====== Data to process

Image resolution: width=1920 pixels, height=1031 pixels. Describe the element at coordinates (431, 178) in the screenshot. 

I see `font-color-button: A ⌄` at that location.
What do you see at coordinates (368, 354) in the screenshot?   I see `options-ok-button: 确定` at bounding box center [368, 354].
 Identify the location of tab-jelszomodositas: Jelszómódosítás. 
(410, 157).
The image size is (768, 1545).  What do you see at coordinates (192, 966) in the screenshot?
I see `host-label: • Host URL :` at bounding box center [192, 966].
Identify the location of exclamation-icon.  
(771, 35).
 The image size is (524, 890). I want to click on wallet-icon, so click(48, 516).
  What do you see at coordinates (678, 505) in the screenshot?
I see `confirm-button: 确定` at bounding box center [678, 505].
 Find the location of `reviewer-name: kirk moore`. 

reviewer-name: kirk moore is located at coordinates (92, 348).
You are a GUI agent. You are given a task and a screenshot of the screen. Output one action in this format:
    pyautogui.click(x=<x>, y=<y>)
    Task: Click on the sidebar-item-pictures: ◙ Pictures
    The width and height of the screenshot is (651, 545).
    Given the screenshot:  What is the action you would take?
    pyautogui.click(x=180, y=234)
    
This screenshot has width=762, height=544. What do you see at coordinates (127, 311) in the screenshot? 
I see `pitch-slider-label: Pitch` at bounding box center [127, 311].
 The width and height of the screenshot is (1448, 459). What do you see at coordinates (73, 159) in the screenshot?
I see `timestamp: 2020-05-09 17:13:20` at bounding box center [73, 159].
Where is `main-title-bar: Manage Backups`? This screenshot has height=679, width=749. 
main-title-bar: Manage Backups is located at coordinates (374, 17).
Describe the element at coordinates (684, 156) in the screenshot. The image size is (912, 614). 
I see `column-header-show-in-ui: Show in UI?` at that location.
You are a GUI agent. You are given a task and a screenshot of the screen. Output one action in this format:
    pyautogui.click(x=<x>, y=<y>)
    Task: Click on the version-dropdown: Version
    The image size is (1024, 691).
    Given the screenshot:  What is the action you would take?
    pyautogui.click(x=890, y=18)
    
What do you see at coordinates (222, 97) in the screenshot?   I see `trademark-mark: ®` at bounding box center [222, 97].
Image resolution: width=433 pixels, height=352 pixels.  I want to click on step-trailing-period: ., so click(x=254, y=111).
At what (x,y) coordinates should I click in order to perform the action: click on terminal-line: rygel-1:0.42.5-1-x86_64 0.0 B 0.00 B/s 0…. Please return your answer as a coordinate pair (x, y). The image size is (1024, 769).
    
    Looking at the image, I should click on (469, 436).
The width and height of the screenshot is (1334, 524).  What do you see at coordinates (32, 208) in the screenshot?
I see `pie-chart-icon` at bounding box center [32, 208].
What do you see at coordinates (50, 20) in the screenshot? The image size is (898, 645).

============

• What you should do
Reproduce all of the data above word for word, with no changes.

• Task output
Image resolution: width=1920 pixels, height=1031 pixels. Describe the element at coordinates (431, 178) in the screenshot. 

I see `font-color-button: A ⌄` at that location.
What do you see at coordinates (368, 354) in the screenshot?   I see `options-ok-button: 确定` at bounding box center [368, 354].
 Identify the location of tab-jelszomodositas: Jelszómódosítás. 
(410, 157).
The image size is (768, 1545).  What do you see at coordinates (192, 966) in the screenshot?
I see `host-label: • Host URL :` at bounding box center [192, 966].
Identify the location of exclamation-icon.  
(771, 35).
 The image size is (524, 890). I want to click on wallet-icon, so click(48, 516).
  What do you see at coordinates (678, 505) in the screenshot?
I see `confirm-button: 确定` at bounding box center [678, 505].
 Find the location of `reviewer-name: kirk moore`. 

reviewer-name: kirk moore is located at coordinates (92, 348).
You are a GUI agent. You are given a task and a screenshot of the screen. Output one action in this format:
    pyautogui.click(x=<x>, y=<y>)
    Task: Click on the sidebar-item-pictures: ◙ Pictures
    The width and height of the screenshot is (651, 545).
    Given the screenshot:  What is the action you would take?
    pyautogui.click(x=180, y=234)
    
This screenshot has width=762, height=544. What do you see at coordinates (127, 311) in the screenshot? 
I see `pitch-slider-label: Pitch` at bounding box center [127, 311].
 The width and height of the screenshot is (1448, 459). What do you see at coordinates (73, 159) in the screenshot?
I see `timestamp: 2020-05-09 17:13:20` at bounding box center [73, 159].
Where is `main-title-bar: Manage Backups`? This screenshot has height=679, width=749. 
main-title-bar: Manage Backups is located at coordinates (374, 17).
Describe the element at coordinates (684, 156) in the screenshot. The image size is (912, 614). 
I see `column-header-show-in-ui: Show in UI?` at that location.
You are a GUI agent. You are given a task and a screenshot of the screen. Output one action in this format:
    pyautogui.click(x=<x>, y=<y>)
    Task: Click on the version-dropdown: Version
    The image size is (1024, 691).
    Given the screenshot:  What is the action you would take?
    pyautogui.click(x=890, y=18)
    
What do you see at coordinates (222, 97) in the screenshot?   I see `trademark-mark: ®` at bounding box center [222, 97].
Image resolution: width=433 pixels, height=352 pixels.  I want to click on step-trailing-period: ., so click(x=254, y=111).
At what (x,y) coordinates should I click in order to perform the action: click on terminal-line: rygel-1:0.42.5-1-x86_64 0.0 B 0.00 B/s 0…. Please return your answer as a coordinate pair (x, y). The image size is (1024, 769).
    
    Looking at the image, I should click on (469, 436).
The width and height of the screenshot is (1334, 524).  What do you see at coordinates (32, 208) in the screenshot?
I see `pie-chart-icon` at bounding box center [32, 208].
What do you see at coordinates (50, 20) in the screenshot? The image size is (898, 645).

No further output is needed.